Die Damen und Herren in der grünen Chirurgenschürze haben für derlei Ausflüchte eh nur ein müdes Lächeln übrig. Oder ein herzhaftes „Irgendwas Brauchbares findet sich immer!“ Organspender kann jeder werden, da muss man kein Führerscheinneuling oder Motorradfahrer mit Selbstüberschätzung sein. Nur im multimorbiden Zustand darf die Leiche intakt ins Grab sinken oder ins Feuer gehen. Ansonsten: Aufschneiden!
Das ist jetzt vielleicht ein bisschen brutal formuliert, aber mal ehrlich: So oder so ähnlich sehen die Phantasien aus, die niemand gern zugibt. Der Verstand sagt, dass (Hirn-)Tote keinen Schmerz kennen und keine Verlustangst haben. Nichts einfacher, als sich per Erklärung zu Lebzeiten von Dingen zu trennen, die man zwar mit in den Sarg nehmen kann, wo sie aber nur die Würmer füttern.
Warum aber sträuben sich auch Vernunftbegabte gegen diese scheinbar so geringfügige Zumutung? Woher die Scheu davor, sich zugunsten eines notleidenden Menschen von etwas zu trennen, das man nicht mehr braucht, und sei es nur die Augenhornhaut?
Warum, mit anderen Worten, sagt die Vernunft ja und das Gefühl nein? Wohl nicht, weil man fürchten müsste, die Sektion bewusst erleben zu müssen, weil ein Arzt sich bei der Feststellung des Hirntodes geirrt haben könnte. Die in vergangener Zeit verbreitete Angst davor, lebendig bestattet zu werden, hat sich mit der Entwicklung der ärztlichen Kunst ja auch gegeben. Nur wenige Menschen glauben an die eigene Wiederauferstehung. Oder daran, dass man dafür die intakte sterbliche Hülle benötigte.

__Gelesenes anwenden__:
a: Können Sie aus dem Text über die Organspende alles von „Das ist jetzt“ bis hinunter zu „die Würmer füttern.“ wortgetreu abschreiben?
b: Wie könnte der Text über die Organspende weitergehen? Setzen Sie ihn im Anschluss an seinen letzten Satz fort.

__Vorliegende Daten__:
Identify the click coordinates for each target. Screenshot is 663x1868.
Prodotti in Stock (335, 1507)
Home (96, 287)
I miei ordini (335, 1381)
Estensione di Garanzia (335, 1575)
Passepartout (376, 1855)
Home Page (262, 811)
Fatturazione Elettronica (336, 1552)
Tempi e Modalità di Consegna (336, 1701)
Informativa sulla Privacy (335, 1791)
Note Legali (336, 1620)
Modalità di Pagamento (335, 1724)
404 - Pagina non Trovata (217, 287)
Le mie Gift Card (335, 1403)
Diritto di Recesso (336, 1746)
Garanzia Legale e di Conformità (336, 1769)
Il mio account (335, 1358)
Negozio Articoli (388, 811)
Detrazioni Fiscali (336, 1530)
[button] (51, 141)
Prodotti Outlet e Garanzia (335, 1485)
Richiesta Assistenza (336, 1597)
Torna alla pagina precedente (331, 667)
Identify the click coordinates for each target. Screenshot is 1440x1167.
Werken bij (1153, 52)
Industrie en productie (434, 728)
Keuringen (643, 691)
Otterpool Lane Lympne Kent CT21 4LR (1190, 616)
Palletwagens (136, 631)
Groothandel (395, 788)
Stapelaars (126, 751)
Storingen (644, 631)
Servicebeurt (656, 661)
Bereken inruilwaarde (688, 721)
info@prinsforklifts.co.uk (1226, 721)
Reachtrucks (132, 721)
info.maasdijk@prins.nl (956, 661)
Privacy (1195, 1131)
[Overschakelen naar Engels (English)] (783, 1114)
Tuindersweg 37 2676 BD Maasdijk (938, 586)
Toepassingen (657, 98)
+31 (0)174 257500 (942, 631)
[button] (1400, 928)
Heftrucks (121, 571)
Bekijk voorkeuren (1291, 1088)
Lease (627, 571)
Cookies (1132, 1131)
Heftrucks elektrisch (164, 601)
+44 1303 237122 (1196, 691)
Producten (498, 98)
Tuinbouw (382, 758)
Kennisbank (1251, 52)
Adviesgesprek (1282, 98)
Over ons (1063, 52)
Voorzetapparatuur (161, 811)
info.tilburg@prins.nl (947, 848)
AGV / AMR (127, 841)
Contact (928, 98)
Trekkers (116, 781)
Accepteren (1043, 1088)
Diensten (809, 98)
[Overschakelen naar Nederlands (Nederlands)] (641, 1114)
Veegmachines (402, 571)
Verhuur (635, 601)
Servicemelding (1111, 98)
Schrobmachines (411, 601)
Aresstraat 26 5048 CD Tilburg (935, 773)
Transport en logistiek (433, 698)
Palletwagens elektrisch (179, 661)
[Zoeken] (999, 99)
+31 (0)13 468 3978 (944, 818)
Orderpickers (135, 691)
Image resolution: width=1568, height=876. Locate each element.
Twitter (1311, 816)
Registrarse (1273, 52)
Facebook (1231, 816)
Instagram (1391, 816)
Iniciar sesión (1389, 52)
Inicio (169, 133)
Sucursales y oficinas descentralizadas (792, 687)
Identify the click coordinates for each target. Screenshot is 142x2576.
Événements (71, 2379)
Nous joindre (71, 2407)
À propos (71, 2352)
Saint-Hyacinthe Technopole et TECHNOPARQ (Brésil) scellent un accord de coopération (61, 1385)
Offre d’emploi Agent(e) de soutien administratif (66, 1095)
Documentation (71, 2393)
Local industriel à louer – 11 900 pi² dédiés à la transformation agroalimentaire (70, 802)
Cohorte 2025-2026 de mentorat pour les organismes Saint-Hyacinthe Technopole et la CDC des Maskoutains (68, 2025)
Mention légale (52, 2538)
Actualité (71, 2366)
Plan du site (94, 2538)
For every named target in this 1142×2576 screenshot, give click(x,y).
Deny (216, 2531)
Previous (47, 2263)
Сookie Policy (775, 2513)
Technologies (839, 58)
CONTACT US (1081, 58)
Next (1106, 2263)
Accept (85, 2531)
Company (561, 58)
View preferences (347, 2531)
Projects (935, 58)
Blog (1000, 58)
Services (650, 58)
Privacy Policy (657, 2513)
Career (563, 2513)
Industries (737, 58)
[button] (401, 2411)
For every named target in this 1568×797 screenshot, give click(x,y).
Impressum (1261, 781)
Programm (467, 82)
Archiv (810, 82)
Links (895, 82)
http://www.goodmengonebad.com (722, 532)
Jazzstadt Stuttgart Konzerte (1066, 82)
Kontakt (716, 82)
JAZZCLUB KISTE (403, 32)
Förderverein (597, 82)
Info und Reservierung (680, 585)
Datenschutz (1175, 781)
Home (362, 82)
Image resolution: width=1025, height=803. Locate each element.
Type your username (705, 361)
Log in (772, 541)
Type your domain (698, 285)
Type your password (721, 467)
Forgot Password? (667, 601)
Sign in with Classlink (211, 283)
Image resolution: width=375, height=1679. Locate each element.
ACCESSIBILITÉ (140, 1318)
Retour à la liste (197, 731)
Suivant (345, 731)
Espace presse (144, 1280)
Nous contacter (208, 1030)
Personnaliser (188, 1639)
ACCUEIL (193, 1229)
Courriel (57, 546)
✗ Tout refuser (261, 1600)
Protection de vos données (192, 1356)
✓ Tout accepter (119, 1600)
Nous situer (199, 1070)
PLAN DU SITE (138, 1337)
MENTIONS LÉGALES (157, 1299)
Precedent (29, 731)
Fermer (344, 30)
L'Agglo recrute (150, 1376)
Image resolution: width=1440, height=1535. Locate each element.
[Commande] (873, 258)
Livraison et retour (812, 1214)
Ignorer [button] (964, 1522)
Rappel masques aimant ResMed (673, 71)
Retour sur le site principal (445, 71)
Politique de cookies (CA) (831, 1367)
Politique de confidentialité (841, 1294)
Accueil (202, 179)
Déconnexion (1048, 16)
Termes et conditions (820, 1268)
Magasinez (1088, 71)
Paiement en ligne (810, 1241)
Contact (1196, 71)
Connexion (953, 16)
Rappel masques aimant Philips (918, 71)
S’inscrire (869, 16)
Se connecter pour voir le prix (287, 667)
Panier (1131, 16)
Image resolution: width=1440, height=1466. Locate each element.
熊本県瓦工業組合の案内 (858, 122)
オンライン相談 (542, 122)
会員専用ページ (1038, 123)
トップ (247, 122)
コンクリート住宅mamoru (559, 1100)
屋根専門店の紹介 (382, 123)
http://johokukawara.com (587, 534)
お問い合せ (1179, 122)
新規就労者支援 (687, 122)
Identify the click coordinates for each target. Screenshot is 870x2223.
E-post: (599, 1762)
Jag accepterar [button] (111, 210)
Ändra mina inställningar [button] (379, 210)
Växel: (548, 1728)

__Die Lösungen__:
a:
Das ist jetzt vielleicht ein bisschen brutal formuliert, aber mal ehrlich: So oder so ähnlich sehen die Phantasien aus, die niemand gern zugibt. Der Verstand sagt, dass (Hirn-)Tote keinen Schmerz kennen und keine Verlustangst haben. Nichts einfacher, als sich per Erklärung zu Lebzeiten von Dingen zu trennen, die man zwar mit in den Sarg nehmen kann, wo sie aber nur die Würmer füttern.

b:
Es geht womöglich auch gar nicht um das Verhältnis zum eigenen Tod, dass es vielen erschweren mag, sich bereits zu Lebzeiten mit etwas einverstanden zu erklären, was, im kalten Licht betrachtet, auf eine Verstümmelung des eigenen Körpers hinausläuft. Es geht um das Verhältnis zum Tod an sich.
Da ist etwas tief im Menschen verankert, etwas Archaisches, mit dem man rechnen sollte, damit es einen nicht hinterrücks und unerkannt überfällt und die Vernunft besiegt. In den meisten Kulturen soll der tote Leib, die weltliche Hülle, unversehrt bestattet werden, und wenn das nicht möglich ist, so sollen doch alle Teile mit ins Grab. Warum wohl hat Antigone alles daran gesetzt, den Leichnam ihres Bruders Polyneikes unter die Erde zu bringen, den König Kreon den wilden Tieren zum Fraß überlassen wollte? Den Feind entehrt man, indem man ihm die Bestattung verwehrt, und sei es auch nur die Beerdigung seines Hauptes, das, aufgespießt auf der Burgmauer, zum Fraß der Raben wird. Totenschändung gehört zum Dramatischsten, was die Menschheitserzählungen zu bieten haben.
Die ägyptischen Pharaonen wurden zwar, um sie konservieren zu können, ihrer Organe beraubt, doch auch die wurden bestattet. Die Österreicher haben ihren Herrschern das Herz entnommen und getrennt vom Leib aufbewahrt. Vielleicht wollte das Volk den Habsburgern die Wiederauferstehung erschweren. Aber sie haben sie ihnen nicht unmöglich gemacht. In Israel sorgen orthodoxe Juden nach Terroranschlägen dafür, dass alle, auch die kleinsten Leichenteile der Opfer geborgen werden. Ohne Leichensektion hätte sich die Medizin nicht fortentwickelt. Aber bis ins Mittelalter war sie verpönt.
Und heute? Viel spräche für kühle Rationalität. Die Erdbestattung braucht viel Platz, sie gerät mehr und mehr aus der Mode. Anonyme Urnenbestattungen nehmen zu. Und kommt es darauf an, dass sich in der Asche auch die sämtlicher Organe widerfindet? Überhaupt, angesichts des Trends zum Billigsarg, den Bestatter bereits vermelden: Was spräche dagegen, die Toten im Urzustand, vielleicht gerade noch von einem Tuch verhüllt, zur Asche werden zu lassen?
Unser Gefühl spricht dagegen. Ganz einfach.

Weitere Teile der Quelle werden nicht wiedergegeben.